> _Directives_:
(a) Reproduce the comments on favorite words between "The funny thing" and "a bad joke.", inclusive.
(b) For each statement, say whether it agrees with the comments on favorite words, answering yes or no and quoting the deciding words from those comments: (i) "Poliorcetics" is said to mean the art of siege warfare. (ii) Firefox's spellchecker accepts "haecceity." (iii) Someone used the word "nexus" during a job interview.

> _Source extract_:
Sesquipedalian, a big word for big words.
Soliloquy is my favorite word. I get to use it slightly more often now than I used to, for obvious reasons.
Today I used the word nexus during a job interview.
I love “haecceity” - both the sound of it, and its meaning. All those vowels – it’s like silk. (Firefox’s spellchecker does not like it, though.)
Also: steatopygian. No alas or alack there, though.
The funny thing is - I’m German, and I like ésprit de l’escalier much more. I understood what it means only when I heard the French for the first time, too. I had thought Treppenwitz meant just a bad joke.
I’ve had the word ‘quincunx’ stuck in my head for the last few hours. It’s a great word, though it does sound kind of vulgar.
It’s not so much the word itself that the concept I want to grasp, firmly.
I really like “poliorcetics”. Means the art of siege warfare. I love that that has its own name for some reason.

> _Entries shown_:
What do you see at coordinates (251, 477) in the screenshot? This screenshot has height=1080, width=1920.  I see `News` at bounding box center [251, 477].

==

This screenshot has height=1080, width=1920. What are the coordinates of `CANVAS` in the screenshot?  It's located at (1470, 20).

--

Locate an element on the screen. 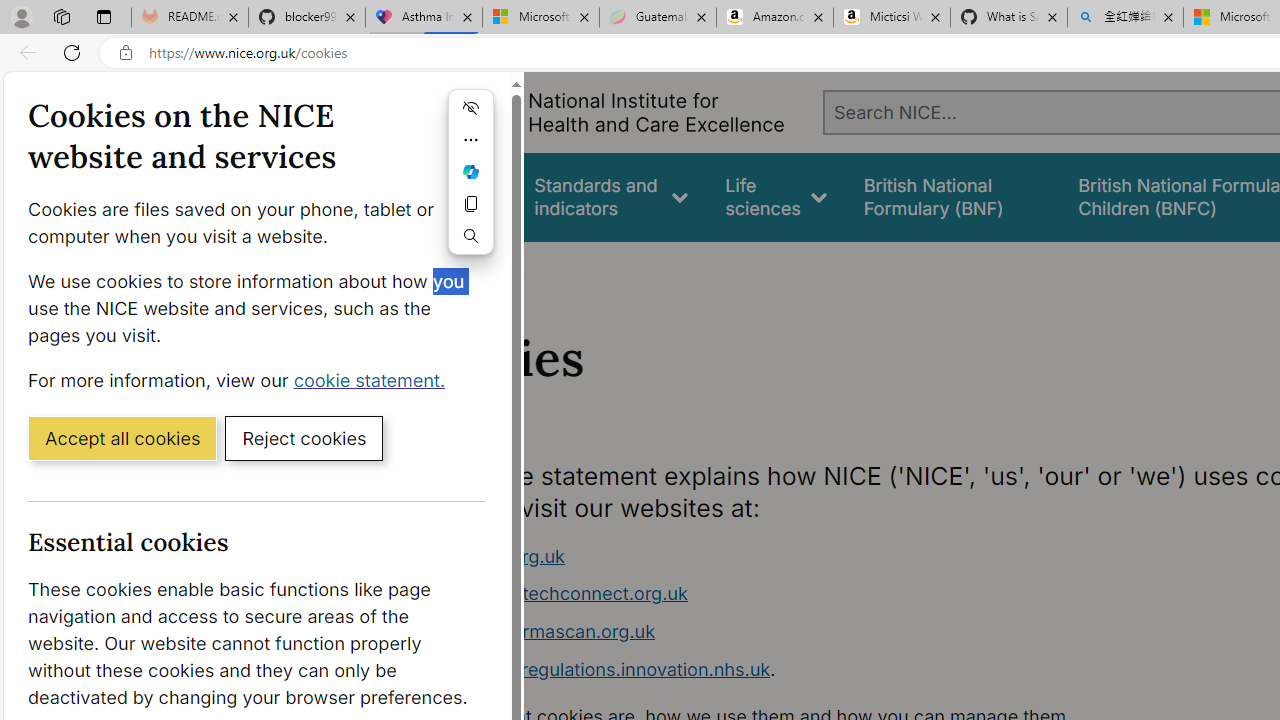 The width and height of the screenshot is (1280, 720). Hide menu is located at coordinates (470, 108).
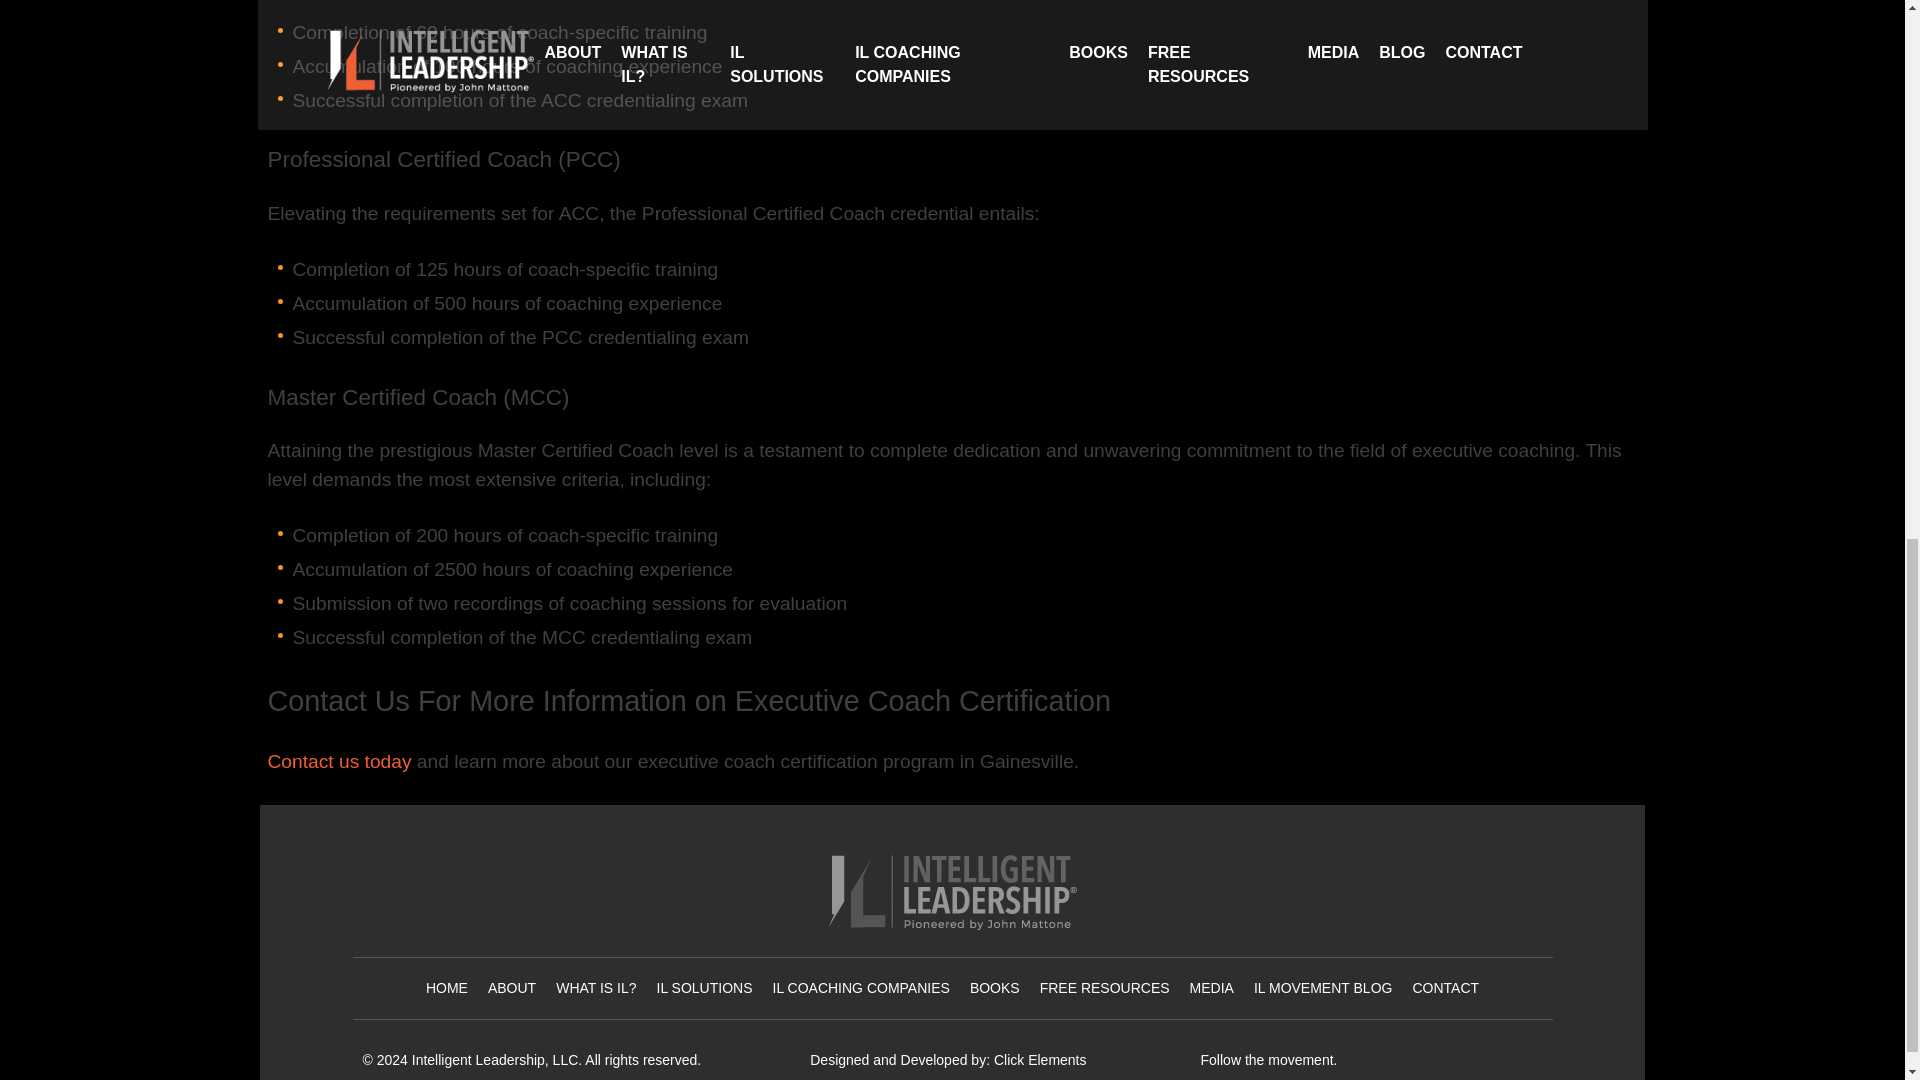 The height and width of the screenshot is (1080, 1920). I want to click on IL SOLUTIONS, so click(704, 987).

> _Per-task outputs_:
(a)
The funny thing is - I’m German, and I like ésprit de l’escalier much more. I understood what it means only when I heard the French for the first time, too. I had thought Treppenwitz meant just a bad joke.

(b)
(i) Yes: "Means the art of siege warfare."
(ii) No: "(Firefox’s spellchecker does not like it, though.)"
(iii) Yes: "Today I used the word nexus during a job interview."